The trust in your marriage will never be the same. Her relationship with the cousin will never be the same. The one thing I will commend you on is recognizing the cousin crossed a line and has to go. You hopped right over that line with her when you had the follow up conversation with the cousin.

But if your wife chooses you, you need to be clear you don’t want to be around the cousin after she disrespected your marriage. Telling your wife she doesn’t appreciate what she has is just as snaky as you agreeing to her moving in knowing how you felt. If you truly love your wife and want to continue being married keep the snakes out of your garden.

Ididntsaytepid wrote:

You can’t simultaneously hold yourself up as a champion of truth that just couldn’t lie, while also knowing that you had this in mind from day one of your relationship. Also, about your wife’s coworker, you’re telling me you had a shining example of how to handle this situation and just…didn’t? You could’ve talked about it then.

You could have referenced it when the cousin wanted to move in. You could’ve empathized with your wife at the time saying you know how she felt and used her example to not get yourself into this situation in the first place. And further proof that you’re not the honest guy you think you are.

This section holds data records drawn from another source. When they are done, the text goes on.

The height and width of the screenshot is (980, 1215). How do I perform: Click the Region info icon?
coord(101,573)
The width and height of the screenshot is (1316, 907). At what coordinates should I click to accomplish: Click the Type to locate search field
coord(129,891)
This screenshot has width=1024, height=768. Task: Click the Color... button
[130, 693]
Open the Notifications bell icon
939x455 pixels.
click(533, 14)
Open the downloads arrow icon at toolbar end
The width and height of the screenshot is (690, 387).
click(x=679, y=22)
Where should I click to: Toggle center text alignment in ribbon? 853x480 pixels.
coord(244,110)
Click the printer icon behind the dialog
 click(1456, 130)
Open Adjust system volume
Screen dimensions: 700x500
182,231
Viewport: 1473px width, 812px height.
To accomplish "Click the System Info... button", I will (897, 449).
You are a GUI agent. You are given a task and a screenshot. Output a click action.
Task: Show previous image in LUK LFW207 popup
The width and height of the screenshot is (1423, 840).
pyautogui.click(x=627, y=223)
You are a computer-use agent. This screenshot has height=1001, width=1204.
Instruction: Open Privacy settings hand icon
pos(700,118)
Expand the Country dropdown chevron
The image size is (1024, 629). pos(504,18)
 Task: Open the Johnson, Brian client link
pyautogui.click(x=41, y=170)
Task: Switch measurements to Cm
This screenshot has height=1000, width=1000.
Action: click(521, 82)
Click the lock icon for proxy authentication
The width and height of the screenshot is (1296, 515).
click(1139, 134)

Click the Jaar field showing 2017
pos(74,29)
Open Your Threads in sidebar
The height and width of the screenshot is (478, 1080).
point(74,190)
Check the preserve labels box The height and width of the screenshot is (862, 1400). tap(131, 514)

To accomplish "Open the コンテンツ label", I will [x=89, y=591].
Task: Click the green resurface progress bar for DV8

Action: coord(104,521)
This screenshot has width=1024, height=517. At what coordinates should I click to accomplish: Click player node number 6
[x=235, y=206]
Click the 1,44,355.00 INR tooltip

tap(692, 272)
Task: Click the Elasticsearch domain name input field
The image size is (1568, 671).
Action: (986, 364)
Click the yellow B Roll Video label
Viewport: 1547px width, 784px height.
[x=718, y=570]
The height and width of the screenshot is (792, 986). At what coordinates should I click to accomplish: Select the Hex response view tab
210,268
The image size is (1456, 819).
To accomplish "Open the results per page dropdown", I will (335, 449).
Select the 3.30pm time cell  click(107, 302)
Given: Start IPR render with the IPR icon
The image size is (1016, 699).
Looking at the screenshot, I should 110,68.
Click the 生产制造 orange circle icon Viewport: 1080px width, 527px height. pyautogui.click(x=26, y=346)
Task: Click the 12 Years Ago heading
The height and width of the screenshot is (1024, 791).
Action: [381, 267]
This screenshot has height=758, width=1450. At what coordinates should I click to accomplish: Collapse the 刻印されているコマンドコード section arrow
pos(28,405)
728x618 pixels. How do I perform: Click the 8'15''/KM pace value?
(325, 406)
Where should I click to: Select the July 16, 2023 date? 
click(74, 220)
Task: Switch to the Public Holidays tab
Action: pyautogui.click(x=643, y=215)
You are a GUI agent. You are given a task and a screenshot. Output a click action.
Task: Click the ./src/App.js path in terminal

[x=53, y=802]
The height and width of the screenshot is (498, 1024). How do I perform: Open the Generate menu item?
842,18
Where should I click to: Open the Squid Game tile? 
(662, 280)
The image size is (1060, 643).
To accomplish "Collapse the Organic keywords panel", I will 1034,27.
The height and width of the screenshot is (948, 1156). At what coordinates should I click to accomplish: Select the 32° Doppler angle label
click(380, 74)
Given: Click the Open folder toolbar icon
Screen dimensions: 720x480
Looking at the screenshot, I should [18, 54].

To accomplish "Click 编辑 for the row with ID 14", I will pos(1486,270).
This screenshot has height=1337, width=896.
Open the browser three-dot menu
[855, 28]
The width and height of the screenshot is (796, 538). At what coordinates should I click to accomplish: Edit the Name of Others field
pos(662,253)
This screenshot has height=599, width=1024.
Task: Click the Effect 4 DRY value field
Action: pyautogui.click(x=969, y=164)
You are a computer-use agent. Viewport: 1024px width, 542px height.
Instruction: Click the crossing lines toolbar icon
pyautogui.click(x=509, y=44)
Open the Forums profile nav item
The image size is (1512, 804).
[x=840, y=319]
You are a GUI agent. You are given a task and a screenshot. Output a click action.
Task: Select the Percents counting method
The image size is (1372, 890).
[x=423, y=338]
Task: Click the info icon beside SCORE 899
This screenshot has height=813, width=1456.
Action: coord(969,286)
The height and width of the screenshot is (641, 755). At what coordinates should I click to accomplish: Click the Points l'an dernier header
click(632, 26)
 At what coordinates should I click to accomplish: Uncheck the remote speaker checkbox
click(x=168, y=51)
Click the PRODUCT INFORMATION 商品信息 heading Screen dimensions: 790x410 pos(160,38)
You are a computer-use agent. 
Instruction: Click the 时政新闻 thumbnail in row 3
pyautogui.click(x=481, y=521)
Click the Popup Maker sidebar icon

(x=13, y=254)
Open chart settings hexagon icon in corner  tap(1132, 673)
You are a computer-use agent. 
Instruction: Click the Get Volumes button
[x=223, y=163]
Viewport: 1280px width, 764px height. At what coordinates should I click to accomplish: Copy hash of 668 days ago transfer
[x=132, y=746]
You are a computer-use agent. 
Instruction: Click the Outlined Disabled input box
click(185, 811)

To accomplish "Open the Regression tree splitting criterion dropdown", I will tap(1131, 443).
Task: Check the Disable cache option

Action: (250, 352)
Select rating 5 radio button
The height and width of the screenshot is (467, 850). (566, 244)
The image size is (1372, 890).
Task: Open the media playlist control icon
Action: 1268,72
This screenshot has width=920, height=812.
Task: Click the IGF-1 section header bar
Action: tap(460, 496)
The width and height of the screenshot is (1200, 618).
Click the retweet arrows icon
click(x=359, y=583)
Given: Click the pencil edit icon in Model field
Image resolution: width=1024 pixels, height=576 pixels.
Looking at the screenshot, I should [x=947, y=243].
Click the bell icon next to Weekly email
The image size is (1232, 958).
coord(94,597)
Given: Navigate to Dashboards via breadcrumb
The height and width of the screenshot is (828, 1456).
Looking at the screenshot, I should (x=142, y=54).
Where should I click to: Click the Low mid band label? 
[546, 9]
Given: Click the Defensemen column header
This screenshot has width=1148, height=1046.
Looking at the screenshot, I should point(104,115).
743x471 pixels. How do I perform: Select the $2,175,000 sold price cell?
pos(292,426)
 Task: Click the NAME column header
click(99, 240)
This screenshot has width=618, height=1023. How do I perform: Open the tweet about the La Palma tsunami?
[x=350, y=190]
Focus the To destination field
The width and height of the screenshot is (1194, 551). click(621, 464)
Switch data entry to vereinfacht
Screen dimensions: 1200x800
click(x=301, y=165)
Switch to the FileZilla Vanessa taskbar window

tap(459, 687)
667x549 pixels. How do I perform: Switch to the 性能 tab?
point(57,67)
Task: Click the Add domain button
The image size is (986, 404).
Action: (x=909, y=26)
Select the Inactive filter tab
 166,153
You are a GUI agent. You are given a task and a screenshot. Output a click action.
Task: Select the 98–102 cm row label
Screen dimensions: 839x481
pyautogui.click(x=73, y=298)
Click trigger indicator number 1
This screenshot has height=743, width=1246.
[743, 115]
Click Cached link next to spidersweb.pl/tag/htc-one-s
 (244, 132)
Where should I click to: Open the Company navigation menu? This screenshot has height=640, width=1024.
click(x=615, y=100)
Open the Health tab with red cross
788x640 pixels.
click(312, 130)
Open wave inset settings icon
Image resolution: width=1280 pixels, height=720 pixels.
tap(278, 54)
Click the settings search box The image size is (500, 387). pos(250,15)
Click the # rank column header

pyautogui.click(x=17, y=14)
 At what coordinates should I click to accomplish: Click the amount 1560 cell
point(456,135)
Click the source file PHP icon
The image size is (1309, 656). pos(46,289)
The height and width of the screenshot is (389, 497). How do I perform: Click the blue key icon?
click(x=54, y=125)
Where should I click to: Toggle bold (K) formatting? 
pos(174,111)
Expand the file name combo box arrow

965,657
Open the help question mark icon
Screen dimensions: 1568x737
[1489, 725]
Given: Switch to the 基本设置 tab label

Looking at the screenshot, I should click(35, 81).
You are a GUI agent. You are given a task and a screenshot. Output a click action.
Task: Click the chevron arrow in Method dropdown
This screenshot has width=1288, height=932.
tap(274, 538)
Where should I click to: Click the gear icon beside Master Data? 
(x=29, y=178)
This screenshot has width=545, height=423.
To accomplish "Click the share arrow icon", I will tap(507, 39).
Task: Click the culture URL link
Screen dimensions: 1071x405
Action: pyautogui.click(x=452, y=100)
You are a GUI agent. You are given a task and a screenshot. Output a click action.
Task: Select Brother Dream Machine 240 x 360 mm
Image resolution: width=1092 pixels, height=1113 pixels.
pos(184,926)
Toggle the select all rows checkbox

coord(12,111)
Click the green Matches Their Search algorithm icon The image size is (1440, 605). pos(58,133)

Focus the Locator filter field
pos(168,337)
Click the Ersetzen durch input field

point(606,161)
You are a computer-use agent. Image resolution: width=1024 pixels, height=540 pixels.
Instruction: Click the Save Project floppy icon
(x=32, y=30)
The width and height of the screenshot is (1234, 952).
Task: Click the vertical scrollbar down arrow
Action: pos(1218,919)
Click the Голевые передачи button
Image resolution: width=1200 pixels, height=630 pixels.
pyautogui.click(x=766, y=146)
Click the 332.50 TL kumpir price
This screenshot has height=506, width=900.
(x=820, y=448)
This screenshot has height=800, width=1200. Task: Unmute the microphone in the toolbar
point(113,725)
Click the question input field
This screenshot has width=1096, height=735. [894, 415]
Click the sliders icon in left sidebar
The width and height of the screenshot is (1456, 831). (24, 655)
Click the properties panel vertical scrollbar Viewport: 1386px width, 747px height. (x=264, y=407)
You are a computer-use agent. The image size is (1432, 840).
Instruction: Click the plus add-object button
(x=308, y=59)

Because telling her didn’t matter even when going through a similar experience. The reason some people are saying you should’ve told her and others are saying you should’ve kept it to yourself is because of this. You did it in the most selfish way possible. You let it fester, and then only told the truth to relieve yourself.

Edit because this is also bothering me- at no point did you set the cousin straight, or tell her to stop, or cut it off, or reprimand her for disrespecting your marriage. As scummy as you and the cousin are, you also blindsided her by not even making it an issue until you were framing it in front of your wife. Encouraged it even. Just gross.

mediumsizedmaze wrote:

Sigh. I still think you made this into a huge problem because you loved the attention of two women. You harbored a crush for years, doubled downed and made the cousin admit to her crush, then had your wife confront her cousin while you stayed silent. That doesn’t seem like the action of a confused man. It seems like the actions of a man hedging his bets.